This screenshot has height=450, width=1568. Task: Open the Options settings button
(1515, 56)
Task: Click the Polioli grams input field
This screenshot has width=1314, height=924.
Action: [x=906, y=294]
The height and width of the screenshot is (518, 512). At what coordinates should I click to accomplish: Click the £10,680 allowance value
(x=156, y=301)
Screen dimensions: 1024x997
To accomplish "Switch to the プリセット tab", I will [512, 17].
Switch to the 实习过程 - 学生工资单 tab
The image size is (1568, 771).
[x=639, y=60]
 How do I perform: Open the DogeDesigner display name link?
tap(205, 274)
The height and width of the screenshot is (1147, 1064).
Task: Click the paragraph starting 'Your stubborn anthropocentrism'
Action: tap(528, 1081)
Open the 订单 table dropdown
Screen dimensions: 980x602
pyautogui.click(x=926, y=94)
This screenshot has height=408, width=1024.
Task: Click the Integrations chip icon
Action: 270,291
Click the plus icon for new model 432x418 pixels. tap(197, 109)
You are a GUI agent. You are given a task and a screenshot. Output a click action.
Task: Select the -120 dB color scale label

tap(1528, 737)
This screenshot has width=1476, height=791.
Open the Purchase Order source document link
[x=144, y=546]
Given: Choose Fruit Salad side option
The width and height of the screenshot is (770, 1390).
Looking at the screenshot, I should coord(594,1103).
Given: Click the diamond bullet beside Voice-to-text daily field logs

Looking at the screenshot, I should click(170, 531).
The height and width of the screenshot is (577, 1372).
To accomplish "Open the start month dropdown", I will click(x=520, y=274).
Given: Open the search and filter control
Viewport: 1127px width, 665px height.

TASK GOAL: Please write out exactly the line containing "Given: Click the" and every line after it through the end of the records, nothing more.

ANSWER BOX:
Given: Click the diamond bullet beside Voice-to-text daily field logs

Looking at the screenshot, I should click(170, 531).
The height and width of the screenshot is (577, 1372).
To accomplish "Open the start month dropdown", I will click(x=520, y=274).
Given: Open the search and filter control
Viewport: 1127px width, 665px height.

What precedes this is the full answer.